December 3, 2015

Stardate: Third Time's the Charm -- A Book Published This Year

While I had that little side challenge going with a newly-published book every month, I needed to save something special for this category. Something that I knew I'd love. Something like the sequel to Rachel Hartman's incredible debut Seraphina. 

Seraphina ended satisfactorily, but with plenty of room to expand, to take the story further, to press the boundaries of Hartman's lovely worldbuilding and character development. That's exactly what Shadow Scale did.

Seraphina and Co. travel a lot in Shadow Scale. It's not a boring story, though; Hartman knows how to use judiciously the "so we rode for a month and ended up dirty and hungry in an inn somewhere" trick of all fantasy writers everywhere. But she also sprinkles the travels with their own significances, something that keeps the book rolling at a quick but never hurried pace.

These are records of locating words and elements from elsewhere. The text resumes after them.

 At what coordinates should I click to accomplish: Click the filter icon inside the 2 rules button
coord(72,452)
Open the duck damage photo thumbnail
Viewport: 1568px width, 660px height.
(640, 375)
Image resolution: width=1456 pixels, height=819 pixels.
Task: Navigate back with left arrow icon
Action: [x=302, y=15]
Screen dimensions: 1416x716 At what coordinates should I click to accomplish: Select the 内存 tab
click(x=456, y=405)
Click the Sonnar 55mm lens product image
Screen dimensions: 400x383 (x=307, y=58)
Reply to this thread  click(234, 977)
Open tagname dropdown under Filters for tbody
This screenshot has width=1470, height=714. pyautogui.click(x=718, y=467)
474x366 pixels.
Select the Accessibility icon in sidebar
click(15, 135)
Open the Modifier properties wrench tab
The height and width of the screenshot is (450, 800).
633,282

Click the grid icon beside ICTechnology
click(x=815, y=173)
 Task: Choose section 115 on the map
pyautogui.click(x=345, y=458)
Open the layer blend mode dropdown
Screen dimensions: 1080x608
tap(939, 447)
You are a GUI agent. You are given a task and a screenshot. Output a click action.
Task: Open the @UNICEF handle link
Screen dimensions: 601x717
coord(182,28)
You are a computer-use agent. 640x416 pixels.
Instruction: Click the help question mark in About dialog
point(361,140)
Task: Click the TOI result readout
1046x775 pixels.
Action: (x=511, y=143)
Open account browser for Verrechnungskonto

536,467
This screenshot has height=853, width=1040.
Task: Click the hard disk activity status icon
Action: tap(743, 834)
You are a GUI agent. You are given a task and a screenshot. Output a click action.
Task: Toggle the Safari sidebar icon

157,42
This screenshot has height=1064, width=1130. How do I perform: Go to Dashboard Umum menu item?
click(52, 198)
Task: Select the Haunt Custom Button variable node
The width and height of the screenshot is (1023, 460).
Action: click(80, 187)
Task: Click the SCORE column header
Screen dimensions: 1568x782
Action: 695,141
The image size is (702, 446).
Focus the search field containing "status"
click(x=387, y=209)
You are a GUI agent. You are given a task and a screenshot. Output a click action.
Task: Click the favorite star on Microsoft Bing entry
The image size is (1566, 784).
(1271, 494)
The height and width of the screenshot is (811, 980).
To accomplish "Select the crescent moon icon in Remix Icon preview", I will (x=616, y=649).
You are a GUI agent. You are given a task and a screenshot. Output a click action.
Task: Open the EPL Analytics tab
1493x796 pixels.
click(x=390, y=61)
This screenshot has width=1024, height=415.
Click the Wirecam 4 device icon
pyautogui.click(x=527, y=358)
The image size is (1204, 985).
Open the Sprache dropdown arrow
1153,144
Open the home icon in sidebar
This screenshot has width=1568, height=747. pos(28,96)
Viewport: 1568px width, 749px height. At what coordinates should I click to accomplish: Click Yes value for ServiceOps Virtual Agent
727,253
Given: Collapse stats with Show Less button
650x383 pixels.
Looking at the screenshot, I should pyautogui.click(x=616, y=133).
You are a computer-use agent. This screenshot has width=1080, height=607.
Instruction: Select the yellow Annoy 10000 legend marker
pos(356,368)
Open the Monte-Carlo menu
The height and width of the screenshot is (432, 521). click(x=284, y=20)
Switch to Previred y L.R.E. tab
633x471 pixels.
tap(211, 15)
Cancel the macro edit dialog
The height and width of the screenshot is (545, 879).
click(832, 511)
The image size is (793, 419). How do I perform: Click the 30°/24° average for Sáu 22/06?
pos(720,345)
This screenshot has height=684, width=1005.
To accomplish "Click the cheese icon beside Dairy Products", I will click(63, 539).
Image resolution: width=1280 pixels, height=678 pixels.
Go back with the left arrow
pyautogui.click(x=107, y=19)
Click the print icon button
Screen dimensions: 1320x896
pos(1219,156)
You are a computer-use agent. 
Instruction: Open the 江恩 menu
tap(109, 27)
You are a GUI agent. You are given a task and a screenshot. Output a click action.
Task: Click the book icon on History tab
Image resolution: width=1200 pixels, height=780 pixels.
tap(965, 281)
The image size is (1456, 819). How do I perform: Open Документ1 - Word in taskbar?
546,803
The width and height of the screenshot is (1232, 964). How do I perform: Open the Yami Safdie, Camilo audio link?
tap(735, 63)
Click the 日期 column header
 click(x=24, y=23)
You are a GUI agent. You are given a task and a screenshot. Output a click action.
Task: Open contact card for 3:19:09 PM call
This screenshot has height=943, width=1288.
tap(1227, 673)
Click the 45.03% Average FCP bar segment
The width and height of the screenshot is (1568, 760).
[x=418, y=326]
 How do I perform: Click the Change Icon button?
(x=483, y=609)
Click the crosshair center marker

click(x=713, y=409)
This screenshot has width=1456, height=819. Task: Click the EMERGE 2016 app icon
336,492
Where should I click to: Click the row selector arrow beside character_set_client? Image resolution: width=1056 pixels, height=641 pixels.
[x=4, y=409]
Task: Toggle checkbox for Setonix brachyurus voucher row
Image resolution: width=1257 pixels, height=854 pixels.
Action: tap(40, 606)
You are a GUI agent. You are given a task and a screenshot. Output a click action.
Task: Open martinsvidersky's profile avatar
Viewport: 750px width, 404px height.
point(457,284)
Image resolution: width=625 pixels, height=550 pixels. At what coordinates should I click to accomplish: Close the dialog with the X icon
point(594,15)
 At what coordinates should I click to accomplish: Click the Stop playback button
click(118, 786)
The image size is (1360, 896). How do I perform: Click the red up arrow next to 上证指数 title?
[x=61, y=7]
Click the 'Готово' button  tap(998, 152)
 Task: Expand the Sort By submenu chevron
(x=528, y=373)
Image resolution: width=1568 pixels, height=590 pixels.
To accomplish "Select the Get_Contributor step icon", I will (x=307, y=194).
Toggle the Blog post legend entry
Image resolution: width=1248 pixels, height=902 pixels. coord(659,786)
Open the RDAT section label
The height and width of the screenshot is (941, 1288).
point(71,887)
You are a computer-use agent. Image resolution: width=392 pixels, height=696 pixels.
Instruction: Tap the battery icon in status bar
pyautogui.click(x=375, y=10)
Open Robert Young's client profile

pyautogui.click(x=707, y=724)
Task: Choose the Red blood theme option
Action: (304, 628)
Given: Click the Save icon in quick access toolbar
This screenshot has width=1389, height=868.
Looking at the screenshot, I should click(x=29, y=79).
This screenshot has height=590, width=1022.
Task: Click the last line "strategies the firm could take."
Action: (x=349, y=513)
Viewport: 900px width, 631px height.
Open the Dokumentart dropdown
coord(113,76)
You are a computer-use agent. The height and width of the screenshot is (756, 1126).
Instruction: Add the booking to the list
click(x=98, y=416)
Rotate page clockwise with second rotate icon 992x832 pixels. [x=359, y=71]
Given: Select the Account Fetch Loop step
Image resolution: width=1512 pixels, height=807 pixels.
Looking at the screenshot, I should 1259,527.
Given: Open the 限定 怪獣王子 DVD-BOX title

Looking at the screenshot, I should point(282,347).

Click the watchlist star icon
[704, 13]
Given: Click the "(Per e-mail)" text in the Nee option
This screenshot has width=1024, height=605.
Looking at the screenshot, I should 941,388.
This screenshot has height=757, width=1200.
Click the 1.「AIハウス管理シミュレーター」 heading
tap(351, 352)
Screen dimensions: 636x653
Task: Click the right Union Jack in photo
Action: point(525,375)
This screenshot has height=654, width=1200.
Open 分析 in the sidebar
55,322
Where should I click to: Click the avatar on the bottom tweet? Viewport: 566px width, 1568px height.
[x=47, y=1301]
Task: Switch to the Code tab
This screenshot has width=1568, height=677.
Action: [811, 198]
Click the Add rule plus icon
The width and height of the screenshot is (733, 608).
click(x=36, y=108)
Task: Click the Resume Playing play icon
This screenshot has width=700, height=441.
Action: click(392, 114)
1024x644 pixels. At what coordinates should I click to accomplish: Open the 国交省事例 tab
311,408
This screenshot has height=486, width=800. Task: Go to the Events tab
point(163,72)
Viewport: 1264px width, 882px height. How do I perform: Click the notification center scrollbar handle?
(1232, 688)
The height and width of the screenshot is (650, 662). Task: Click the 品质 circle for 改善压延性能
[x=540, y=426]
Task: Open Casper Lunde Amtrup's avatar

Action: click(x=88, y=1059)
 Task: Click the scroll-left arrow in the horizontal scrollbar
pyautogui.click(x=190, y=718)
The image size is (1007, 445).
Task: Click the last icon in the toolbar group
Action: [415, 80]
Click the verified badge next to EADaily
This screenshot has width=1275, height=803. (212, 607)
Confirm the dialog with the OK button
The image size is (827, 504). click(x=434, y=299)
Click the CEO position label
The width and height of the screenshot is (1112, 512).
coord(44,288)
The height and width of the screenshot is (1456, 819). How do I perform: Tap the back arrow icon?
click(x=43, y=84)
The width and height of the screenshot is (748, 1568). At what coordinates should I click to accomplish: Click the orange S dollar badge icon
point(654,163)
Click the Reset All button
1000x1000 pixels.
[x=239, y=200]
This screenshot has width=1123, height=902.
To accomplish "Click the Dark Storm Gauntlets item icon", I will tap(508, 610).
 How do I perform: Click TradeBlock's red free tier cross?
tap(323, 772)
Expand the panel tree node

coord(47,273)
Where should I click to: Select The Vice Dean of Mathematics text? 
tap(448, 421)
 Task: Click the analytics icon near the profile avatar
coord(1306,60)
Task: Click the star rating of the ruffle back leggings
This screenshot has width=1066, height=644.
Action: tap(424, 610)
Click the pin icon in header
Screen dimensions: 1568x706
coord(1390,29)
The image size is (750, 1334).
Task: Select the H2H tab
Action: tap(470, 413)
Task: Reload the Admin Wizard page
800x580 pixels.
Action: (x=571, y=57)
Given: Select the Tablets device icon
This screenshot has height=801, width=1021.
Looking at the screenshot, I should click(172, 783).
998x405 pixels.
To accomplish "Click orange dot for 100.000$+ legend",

The mythology deepens beautifully in Shadow Scale, shedding light on dragons but also even more on the half-dragons that Seraphina knows exists with her. I absolutely love the half-dragons, by the way, and how they work. No half-dragon is the same, and some are humanoid while some are... well. I suggest reading. But they're all their own persons, and the journey to meet them was so much fun! Hartman manages to characterize these minor half-dragons, significant points in this particular story but rarely given so much space, briefly and potently so that you remember them all in between interacting with them again.

Speaking of deepening mythology - the religious system of Seraphina's world expands, too. Did it expand. Hartman gives  hints about what's going on, but it takes you the whole book to really get the whole picture. And the whole picture is amazing. I won't spoil a thing, because the way it's written is just really, really cool.

As I admitted in a previous review, I'm a character person, but the worldbuilding that went into Seraphina/Shadow Scale is mind-boggling. It might not be as detailed as some - stand down, LOTR fans, I know you're slavering at the jaws now - but Hartman gives the reader a spectacular feeling of realism that you just can't shake. Everything is consistent and lifelike, and all the senses are engaged. Taste? Smell? Sight? Feeling? Sound? All of them! Her style is amazing and I'm always a little bit jealous when I think about it.

While the ending was a bit rushed - a little more explanation and set-up would have been nice - I'm glad to say that Seraphina had a great conclusion in Shadow Scale. Rachel Hartman is a genuine talent and I can't wait to see what she does next.